А потом крики оборвались. Упала тишина. Пахнуло свежестью, как после грозы.
- Вот так-то, - обычным своим голосом произнес Михаил Чарович. - Чего разлеглись? Вставайте! Берите девушку, и за мной. Кони у вас есть?
Послышались стоны, оханье, кряхтенье. Два мужика заглянули в карету. Подтянув за платье, выволокли Владиславу на обочину дороги. Оказывается, когда проезжали лесом, перед каретой, покалечив одну из лошадей, упало дерево. Убитый кучер валялся на земле. Рядом с ним обнаружились трупы пятерых разбойников. Четверо с вывороченными внутренностями, а последний без видимых повреждений, но лицо его было синее, глаза выпучились, а язык уже почернел и торчал во рту, как кляп.
Михаил Чарович выглядел усталым, но довольным. Он подмигнул пленнице:
- Ты посмотри, каких помощников удалось заполучить!
Всего их было семеро, не считая убитых. Еще двое держали девушку, и Владислава не имела ничего против - она была так слаба, что, если бы не их поддержка, просто упала на землю. Тем временем остальные суетились, готовясь к путешествию. Кто выпрягал из кареты уцелевшую лошадь, кто навьючивал на приведенных из леса коней сундуки и мешки с дорожными припасами. И все непрестанно косились на князя Михаила. Лица разбойников показались Владиславе знакомыми, и девушка даже вскрикнула, узнав в одном из них Тимофея Хочуху.

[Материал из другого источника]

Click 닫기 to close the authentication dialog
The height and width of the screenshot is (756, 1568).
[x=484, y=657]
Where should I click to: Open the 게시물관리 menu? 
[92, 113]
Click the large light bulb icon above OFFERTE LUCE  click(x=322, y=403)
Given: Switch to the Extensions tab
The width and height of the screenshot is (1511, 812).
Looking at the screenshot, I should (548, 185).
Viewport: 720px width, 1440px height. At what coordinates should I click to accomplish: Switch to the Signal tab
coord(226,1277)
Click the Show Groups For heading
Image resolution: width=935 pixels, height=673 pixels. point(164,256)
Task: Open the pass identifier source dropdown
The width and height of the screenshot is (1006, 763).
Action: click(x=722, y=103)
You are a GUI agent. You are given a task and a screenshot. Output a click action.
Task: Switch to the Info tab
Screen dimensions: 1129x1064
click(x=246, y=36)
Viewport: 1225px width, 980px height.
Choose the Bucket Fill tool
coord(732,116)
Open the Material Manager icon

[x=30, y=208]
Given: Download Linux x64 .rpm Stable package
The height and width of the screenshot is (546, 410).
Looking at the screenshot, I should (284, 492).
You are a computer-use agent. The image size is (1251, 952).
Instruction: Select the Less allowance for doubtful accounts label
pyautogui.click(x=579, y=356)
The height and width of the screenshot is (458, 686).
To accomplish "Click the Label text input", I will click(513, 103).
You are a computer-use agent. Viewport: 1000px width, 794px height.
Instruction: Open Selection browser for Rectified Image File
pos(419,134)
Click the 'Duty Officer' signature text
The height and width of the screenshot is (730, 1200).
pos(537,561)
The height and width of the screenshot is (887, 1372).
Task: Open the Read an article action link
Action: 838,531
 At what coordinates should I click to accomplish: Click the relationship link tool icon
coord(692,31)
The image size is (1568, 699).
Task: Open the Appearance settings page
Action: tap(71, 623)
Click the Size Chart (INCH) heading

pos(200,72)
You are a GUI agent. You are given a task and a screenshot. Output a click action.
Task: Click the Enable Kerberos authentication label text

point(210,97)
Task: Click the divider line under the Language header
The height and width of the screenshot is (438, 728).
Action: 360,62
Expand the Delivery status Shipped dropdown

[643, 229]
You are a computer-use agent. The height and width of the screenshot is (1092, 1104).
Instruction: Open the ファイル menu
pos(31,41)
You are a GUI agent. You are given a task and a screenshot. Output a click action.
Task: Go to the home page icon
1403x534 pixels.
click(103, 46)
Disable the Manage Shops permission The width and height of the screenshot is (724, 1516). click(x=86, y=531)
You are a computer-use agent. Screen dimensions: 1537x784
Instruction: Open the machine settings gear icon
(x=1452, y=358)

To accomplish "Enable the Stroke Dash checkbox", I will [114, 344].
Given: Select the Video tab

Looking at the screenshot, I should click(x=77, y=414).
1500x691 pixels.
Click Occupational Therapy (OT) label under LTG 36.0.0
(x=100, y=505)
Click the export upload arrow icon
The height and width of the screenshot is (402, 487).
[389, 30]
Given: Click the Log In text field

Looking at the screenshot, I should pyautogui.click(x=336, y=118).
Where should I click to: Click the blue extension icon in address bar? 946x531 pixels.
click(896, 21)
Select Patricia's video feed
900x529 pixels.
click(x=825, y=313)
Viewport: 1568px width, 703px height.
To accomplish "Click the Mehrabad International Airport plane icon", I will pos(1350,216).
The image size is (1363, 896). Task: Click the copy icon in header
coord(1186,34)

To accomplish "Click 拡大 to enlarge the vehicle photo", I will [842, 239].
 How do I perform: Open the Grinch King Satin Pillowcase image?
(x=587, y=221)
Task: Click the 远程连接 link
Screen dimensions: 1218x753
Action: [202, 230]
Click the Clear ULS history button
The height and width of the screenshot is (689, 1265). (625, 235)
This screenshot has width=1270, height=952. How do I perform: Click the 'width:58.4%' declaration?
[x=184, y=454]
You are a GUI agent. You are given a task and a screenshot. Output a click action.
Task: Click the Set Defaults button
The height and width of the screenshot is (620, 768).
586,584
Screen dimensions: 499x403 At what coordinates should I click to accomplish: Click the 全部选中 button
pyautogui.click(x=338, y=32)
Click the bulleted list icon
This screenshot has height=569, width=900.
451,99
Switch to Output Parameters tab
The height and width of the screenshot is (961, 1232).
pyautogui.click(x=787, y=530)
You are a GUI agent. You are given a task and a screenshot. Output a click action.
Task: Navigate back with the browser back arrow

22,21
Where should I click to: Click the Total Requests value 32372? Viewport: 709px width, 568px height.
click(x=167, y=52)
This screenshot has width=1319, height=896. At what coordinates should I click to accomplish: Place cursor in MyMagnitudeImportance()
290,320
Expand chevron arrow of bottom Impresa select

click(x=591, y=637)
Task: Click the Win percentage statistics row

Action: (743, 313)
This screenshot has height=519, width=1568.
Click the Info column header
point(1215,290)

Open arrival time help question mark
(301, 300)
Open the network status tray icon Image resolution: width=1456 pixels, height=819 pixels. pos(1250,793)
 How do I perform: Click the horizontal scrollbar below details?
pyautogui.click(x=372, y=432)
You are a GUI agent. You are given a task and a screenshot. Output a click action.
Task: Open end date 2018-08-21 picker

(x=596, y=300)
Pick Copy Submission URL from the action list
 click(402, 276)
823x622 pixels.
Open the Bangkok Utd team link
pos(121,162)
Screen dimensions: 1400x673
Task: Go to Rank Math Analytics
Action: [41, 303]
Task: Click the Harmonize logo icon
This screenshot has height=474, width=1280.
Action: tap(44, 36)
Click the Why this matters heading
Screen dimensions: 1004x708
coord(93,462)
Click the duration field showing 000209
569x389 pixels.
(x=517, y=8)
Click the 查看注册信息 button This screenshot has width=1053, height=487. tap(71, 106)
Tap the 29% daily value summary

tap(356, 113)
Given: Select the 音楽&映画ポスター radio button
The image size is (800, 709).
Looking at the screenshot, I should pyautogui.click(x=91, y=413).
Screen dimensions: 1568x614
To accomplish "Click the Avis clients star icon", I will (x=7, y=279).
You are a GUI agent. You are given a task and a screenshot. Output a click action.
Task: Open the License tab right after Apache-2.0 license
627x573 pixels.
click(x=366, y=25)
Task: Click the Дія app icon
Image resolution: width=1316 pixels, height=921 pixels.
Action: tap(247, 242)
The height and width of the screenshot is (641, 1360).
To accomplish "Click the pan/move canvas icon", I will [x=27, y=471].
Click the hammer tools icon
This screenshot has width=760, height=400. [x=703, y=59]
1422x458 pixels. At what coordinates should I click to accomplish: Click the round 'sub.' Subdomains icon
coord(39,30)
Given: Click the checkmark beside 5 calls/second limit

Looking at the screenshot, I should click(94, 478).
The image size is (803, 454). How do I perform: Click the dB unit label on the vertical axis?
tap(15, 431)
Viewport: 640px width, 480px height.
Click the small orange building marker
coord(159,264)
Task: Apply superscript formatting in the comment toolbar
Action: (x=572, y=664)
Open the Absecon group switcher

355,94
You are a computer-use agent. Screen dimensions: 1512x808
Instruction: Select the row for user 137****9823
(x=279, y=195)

Тот тоже узнал ее и шагнул поближе.
- Ого! Вот так встреча!
- Но-но, - ровным голосом произнес князь Михаил, и атаман разбойников весь съежился, отступая.
- Да я того… не хотел обидеть, - пробормотал он, косясь то на девушку, то на ее отчима исподлобья. - Вижу, знакомо мне ее личико… Где ж защитник-то твой, Петр Михайлик?
- Вы встречались? - заинтересовался Михаил Чарович.
- Не то слово, хозяин. - Тимофей Хочуха легко выговорил это слово, но Владислава почувствовала притворство разбойника. Тому, кто привык командовать другими, трудно в одночасье признать над собой чужую власть. - Встречались. И она, и этот Петр сами, можно сказать, мне в руки свалились. Колдун один его, Петра то бишь, в коня превратил, а мой человек того коня украл да девку заодно. Мы уж после узнали, кто есть кто, а тогда и не ведали.
Князь помрачнел, глаза его сверкнули таким огнем, что даже Владислава задохнулась от ужаса, а державшие ее разбойники попятились.
- Если ты ее хоть пальцем тронул…
Он вскинул руку, растопырив пальцы, словно пытаясь ухватить что-то из воздуха. Тимофей Хочуха захрипел, падая на колени и хватаясь за грудь. Лицо его побагровело, глаза выпучились.